Hearing is conversely associated with speech in that initial communication and hence understanding, arises primarily from learning spoken language through listening and building up symbolic thinking processes. This is why speech therapy is a must for people with hearing impairment.

1.Developing Auditory Awareness
Auditory awareness is the ability to be conscious of the fact that sound is present. During this period, the child is to learn to wear appropriate amplification. Therapy involves playing with toys that make sounds and listening to music.

2.Developing Auditory Attention or Listening
Auditory attention is the ability to give some real notice or interest to the sound that is heard.

The clinician focuses the child’s attention to the sound by saying two or three times: Listen, I hear something. What is that? The clinician pats his ears, but does not show the source of the sound until the child is listening. The clinician rewards the child’s attention by showing the source of the sound.

3.Developing Auditory Localization and Distance Hearing
Auditory localization is the ability to recognize the direction from which the sound is coming from. Distance hearing, on the other hand, is the ability to hear the sound even from afar.

The therapist shows the child how to respond whenever he hears a sound. Some of the activities are opening the door when someone knocks, dancing to music, clapping to music, building blocks when a sound is heard, marching to a drum and picking the phone up when it rings.

4.Developing Vocal Play
Vocal play is the ability to use the speech structures to produce various sounds that are not necessarily meaningful but are sound productions nonetheless. This stage requires making lots of sounds when playing with toys, especially animal and vehicle noises: growl for the teddy bear, meow for the cat, or click tongue for the horse.

5.Developing Auditory Discrimination
Auditory discrimination is the ability to identify one sound from another. Activities include reviewing vowel sounds and varying pitch, loudness and rhythm: oo— vs. oo-oo. For example, the therapist can build a train with blocks and say oo-oo or oo—, as the train is being pushed on the table. For older infants, they can look at books, making similar sounds for the pictures.

6.Developing Auditory Discrimination and Short-Term Memory
Activities include teaching discrimination of noise makers in audition and incorporation of phonemes into words in use.

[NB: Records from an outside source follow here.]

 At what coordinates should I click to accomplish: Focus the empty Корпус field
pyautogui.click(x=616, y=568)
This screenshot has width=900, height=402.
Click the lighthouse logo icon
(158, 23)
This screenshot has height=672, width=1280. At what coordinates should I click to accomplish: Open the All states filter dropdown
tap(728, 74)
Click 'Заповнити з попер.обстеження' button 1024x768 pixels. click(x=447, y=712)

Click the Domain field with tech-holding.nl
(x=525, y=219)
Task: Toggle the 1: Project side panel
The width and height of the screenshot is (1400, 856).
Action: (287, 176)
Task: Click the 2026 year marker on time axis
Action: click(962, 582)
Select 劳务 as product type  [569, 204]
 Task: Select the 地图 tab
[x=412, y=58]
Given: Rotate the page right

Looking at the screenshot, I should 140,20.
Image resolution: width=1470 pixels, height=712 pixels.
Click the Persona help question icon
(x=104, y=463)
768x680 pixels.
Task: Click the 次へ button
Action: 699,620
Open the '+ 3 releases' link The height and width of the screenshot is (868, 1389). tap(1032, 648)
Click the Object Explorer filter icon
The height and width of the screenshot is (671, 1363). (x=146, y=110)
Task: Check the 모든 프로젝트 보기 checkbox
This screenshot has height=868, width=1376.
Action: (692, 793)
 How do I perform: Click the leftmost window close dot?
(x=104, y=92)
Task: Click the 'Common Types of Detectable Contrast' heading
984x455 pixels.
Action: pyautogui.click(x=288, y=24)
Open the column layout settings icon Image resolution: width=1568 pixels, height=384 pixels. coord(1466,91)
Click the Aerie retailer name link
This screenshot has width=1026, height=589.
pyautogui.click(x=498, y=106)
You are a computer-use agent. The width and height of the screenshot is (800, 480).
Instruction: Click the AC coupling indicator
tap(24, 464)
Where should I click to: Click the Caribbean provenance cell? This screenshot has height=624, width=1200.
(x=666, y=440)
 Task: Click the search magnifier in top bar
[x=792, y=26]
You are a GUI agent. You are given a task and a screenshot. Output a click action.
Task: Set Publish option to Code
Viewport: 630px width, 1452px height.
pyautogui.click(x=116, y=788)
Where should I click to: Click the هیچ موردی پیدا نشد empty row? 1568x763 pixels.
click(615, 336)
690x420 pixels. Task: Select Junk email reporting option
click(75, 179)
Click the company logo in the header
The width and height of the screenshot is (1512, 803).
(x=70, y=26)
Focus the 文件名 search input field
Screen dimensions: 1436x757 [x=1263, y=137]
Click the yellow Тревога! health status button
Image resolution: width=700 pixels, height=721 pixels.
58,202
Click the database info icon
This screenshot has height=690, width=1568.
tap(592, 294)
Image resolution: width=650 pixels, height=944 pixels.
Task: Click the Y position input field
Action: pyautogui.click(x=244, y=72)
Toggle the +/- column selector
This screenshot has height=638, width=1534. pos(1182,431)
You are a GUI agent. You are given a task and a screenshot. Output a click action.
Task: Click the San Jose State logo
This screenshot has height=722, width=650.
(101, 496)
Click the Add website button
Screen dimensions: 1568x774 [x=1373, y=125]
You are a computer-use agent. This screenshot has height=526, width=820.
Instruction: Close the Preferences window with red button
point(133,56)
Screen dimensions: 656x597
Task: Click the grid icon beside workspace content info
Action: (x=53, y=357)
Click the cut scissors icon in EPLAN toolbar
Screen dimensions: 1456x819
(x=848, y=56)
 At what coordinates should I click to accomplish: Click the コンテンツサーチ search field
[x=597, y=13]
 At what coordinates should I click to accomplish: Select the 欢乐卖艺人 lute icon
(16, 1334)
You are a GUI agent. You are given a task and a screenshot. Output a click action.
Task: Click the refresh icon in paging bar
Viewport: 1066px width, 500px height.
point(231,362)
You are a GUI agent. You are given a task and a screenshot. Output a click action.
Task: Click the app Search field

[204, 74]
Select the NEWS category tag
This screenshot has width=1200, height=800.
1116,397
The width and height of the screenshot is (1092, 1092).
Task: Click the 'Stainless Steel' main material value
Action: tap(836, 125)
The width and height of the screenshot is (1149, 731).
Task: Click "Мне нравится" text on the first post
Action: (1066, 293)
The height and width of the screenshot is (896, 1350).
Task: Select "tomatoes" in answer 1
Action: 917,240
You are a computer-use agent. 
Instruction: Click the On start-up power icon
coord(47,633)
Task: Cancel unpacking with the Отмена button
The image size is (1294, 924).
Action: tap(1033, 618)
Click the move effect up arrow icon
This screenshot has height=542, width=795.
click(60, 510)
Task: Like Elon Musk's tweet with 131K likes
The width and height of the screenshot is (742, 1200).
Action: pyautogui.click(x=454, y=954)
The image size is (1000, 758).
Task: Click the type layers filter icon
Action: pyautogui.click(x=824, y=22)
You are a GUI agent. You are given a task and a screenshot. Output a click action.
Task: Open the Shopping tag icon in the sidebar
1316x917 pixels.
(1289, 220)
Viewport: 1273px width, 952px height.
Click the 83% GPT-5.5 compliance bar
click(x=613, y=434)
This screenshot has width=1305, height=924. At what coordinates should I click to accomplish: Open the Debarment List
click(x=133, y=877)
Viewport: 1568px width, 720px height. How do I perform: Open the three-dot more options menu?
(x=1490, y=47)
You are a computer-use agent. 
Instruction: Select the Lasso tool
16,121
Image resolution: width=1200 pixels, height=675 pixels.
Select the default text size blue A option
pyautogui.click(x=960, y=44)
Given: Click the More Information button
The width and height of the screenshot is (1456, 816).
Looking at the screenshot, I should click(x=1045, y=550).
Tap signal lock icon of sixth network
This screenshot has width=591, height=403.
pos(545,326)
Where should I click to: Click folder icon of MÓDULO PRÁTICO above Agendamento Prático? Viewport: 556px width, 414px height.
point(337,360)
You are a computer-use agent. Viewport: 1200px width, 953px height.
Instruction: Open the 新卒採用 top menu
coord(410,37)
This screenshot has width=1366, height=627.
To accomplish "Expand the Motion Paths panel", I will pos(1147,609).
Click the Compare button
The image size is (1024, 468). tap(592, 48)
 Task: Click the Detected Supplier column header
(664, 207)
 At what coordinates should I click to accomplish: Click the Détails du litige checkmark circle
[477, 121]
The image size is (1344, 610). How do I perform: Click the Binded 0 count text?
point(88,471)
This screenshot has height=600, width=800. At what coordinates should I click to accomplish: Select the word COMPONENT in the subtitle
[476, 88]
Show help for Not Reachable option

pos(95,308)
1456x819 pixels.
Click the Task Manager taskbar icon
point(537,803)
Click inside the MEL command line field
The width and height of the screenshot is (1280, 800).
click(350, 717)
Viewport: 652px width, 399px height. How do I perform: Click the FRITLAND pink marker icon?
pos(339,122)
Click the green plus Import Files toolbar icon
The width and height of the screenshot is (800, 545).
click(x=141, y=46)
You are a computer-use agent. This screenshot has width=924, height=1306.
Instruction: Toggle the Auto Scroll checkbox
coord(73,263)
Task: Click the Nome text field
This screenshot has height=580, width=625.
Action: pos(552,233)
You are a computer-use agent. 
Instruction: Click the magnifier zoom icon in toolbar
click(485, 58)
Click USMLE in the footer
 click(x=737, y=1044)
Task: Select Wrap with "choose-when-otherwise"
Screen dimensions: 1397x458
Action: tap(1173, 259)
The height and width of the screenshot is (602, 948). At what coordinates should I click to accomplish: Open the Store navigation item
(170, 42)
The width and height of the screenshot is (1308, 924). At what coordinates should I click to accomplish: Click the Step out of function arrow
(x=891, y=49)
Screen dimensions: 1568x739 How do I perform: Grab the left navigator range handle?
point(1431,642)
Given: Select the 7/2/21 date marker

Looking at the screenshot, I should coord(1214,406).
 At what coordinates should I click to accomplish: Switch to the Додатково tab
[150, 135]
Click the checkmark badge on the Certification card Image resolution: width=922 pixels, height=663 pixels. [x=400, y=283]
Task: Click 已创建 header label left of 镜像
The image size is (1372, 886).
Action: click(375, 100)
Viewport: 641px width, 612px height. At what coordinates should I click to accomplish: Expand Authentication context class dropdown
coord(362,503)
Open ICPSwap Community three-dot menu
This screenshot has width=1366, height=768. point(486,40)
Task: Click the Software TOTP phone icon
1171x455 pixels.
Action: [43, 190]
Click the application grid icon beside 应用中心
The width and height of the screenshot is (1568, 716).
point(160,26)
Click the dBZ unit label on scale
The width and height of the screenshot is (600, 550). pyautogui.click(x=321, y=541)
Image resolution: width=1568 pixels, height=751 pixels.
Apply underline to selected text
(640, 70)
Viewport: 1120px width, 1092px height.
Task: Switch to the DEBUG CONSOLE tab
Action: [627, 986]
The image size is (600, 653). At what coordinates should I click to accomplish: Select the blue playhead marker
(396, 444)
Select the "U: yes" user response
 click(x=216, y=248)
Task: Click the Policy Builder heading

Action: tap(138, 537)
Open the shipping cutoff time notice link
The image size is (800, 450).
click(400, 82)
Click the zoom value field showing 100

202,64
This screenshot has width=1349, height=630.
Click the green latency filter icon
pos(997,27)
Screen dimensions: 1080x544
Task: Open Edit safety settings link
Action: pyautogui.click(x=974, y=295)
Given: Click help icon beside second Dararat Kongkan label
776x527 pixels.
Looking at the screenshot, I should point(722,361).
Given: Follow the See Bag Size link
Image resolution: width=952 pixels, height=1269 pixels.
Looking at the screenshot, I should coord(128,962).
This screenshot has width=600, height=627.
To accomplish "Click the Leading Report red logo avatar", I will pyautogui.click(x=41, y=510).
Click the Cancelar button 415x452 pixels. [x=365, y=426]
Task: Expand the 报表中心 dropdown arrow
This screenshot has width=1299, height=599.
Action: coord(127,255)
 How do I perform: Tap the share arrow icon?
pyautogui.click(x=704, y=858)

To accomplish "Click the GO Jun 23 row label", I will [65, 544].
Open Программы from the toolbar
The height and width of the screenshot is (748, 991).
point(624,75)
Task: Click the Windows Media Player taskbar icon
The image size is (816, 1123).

7.Developing Auditory Processing
Auditory processing is the ability to associate sounds with memories of past events. Activities include naming of abstract ideas like sadness and joy. The therapist also starts to teach the child to call the names of the people that he has constant contact with.

8.Developing Auditory Processing of Patterns and Auditory Memory Span
Activities for the child’s audition include testing the child’s recognition of words and testing of auditory memory span. Auditory memory span is the ability of the child to remember in sequence the things that he has heard. An example would be the sequence of the instructions that the therapist gave to him.

9.Developing Auditory Figure-Ground Discrimination
Auditory figure-ground discrimination is the ability to choose among the sounds that are present in the environment and to focus on that one sound alone without being distracted by the rest of the surrounding sounds.

Activities for the child’s auditory skills include clapping or dancing to different rhythms, learning to count from one to ten, saying the alphabets, days of the week, nursery rhymes, holiday songs, prayers, his own address or telephone number, and also remembering two or three directions at a time.

10.Auditory Tracking
Auditory tracking is the act of listening closely to a material to be able to follow what is being stated in the said material. Auditory tracking using a tape recorder is included in the activities. Also included are reading aloud, practicing using the telephone, listening for information and using internal repetition.